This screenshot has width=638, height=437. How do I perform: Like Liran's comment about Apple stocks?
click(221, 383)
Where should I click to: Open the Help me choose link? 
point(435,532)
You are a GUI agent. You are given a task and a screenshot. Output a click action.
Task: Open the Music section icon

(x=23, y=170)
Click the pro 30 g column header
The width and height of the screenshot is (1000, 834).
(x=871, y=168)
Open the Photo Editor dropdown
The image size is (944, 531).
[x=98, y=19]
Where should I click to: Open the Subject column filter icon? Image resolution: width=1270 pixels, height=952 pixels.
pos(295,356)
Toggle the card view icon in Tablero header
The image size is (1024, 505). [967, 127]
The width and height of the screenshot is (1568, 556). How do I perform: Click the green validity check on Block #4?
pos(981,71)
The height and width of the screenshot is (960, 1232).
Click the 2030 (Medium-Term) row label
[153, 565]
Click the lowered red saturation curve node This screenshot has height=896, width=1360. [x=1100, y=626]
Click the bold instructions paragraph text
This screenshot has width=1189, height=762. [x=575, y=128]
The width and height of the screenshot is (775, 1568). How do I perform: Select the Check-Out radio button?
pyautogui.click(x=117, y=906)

→ **What is needed**
Output all of the data exactly.

→ **Solved problem**
This screenshot has width=638, height=437. How do I perform: Like Liran's comment about Apple stocks?
click(221, 383)
Where should I click to: Open the Help me choose link? 
point(435,532)
You are a GUI agent. You are given a task and a screenshot. Output a click action.
Task: Open the Music section icon

(x=23, y=170)
Click the pro 30 g column header
The width and height of the screenshot is (1000, 834).
(x=871, y=168)
Open the Photo Editor dropdown
The image size is (944, 531).
[x=98, y=19]
Where should I click to: Open the Subject column filter icon? Image resolution: width=1270 pixels, height=952 pixels.
pos(295,356)
Toggle the card view icon in Tablero header
The image size is (1024, 505). [967, 127]
The width and height of the screenshot is (1568, 556). How do I perform: Click the green validity check on Block #4?
pos(981,71)
The height and width of the screenshot is (960, 1232).
Click the 2030 (Medium-Term) row label
[153, 565]
Click the lowered red saturation curve node This screenshot has height=896, width=1360. [x=1100, y=626]
Click the bold instructions paragraph text
This screenshot has width=1189, height=762. [x=575, y=128]
The width and height of the screenshot is (775, 1568). How do I perform: Select the Check-Out radio button?
pyautogui.click(x=117, y=906)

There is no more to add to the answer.